The ANN approach has several advantages over traditional phenomenological or
semi-empirical models since they require
known input data set without any assumptions (Gardner and Dorling, 1998). The ANN develops a mapping of the input and output variables,
which can subsequently be used to predict desired output as a function of
suitable inputs (Friedman and Kandel, 1999). A multi-layer neural network can approximate any smooth,
measurable function between input and output vectors by selecting a suitable
set of connecting weights and transfer functions (Gardner and Dorling, 1998).

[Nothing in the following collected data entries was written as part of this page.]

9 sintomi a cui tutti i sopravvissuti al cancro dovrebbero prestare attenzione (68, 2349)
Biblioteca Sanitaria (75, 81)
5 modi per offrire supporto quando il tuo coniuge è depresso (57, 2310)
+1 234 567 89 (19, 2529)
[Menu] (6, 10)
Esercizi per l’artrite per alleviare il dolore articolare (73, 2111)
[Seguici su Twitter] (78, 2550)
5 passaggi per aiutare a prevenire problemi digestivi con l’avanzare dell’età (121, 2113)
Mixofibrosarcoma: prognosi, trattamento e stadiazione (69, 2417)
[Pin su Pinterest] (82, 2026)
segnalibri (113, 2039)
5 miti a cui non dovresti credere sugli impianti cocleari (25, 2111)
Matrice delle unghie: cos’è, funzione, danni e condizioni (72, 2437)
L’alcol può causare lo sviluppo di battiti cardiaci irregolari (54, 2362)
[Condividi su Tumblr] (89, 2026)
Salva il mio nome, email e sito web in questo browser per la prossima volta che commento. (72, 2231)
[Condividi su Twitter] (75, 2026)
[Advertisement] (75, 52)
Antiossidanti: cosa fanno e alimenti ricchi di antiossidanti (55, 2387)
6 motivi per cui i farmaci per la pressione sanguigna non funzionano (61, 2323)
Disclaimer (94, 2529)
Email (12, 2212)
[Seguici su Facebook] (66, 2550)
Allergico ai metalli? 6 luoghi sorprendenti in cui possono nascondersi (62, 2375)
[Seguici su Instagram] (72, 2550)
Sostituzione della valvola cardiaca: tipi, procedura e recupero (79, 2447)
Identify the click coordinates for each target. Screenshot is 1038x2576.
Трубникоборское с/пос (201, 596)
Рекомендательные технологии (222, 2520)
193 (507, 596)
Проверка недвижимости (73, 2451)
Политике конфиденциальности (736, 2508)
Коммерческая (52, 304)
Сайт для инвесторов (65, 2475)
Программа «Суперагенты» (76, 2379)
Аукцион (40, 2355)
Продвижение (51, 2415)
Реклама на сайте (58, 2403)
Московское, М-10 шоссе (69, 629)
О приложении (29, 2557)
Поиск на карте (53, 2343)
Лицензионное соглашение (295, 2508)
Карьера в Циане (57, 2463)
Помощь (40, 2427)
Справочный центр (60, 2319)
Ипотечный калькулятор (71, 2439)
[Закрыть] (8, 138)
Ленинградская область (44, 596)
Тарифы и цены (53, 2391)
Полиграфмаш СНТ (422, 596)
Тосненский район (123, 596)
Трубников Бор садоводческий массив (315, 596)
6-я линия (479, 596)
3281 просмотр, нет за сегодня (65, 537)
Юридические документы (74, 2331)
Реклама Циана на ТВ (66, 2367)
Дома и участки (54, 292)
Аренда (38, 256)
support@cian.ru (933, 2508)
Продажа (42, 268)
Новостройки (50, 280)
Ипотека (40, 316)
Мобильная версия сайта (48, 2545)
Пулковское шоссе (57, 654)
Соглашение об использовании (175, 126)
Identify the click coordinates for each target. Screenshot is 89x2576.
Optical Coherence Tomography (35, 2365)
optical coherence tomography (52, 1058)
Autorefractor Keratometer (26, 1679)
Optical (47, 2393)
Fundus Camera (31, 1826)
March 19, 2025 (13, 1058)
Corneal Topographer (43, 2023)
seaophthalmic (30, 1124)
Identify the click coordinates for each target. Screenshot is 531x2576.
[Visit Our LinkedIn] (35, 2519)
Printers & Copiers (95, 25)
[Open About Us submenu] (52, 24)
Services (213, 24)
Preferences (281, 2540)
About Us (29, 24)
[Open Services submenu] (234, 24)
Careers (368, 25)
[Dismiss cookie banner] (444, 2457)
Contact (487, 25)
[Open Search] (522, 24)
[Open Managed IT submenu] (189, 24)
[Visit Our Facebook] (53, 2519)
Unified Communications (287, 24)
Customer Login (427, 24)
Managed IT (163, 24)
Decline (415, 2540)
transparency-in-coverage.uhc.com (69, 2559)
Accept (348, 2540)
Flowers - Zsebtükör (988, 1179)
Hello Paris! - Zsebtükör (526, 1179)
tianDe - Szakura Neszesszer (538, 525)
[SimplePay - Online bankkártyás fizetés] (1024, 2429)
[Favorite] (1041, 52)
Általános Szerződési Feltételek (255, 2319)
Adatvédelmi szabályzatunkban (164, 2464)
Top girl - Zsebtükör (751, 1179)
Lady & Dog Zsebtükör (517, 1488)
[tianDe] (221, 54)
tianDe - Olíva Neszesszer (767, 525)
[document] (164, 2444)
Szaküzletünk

ANN models have been widely applied to the water quality problems (Rogers and Dowla, 1994, Wen and
Lee, 1998, Lek and Guégan, 1999, Bowers and Shedrow, 2000, Cancelliere et al.,
2002, Kuo et al., 2004). Recently, by developing soft computing
techniques in most areas of water engineering as a powerful tool for modeling
(Azamathulla et al., 2008) researchers have attempted to
use artificial intelligence for modeling water quality
problems (Noori
et al., 2010, Abyaneh, 2014, Emamgholizadeh et al., 2014, Noori et al., 2015,
Dehdar-Behbahani and Parsaie, 2016, Parsaie and Haghiabi, 2017).

The present
study uses Mg, Ca, Na, Cl, SO4, HCO3, CO3, TDS, EC, K and SAR as the input and
considered DO, BOD and COD as the output to investigate the quality of Karun
water in the vicinity of Ahvaz city. The
novelties of this study in comparison with the previous ones are a) application of newer data, b)
sensitivity analysis of parameters by Gamma test before simulation by the neural network and c) application of more input
data for construction of neural network architecture.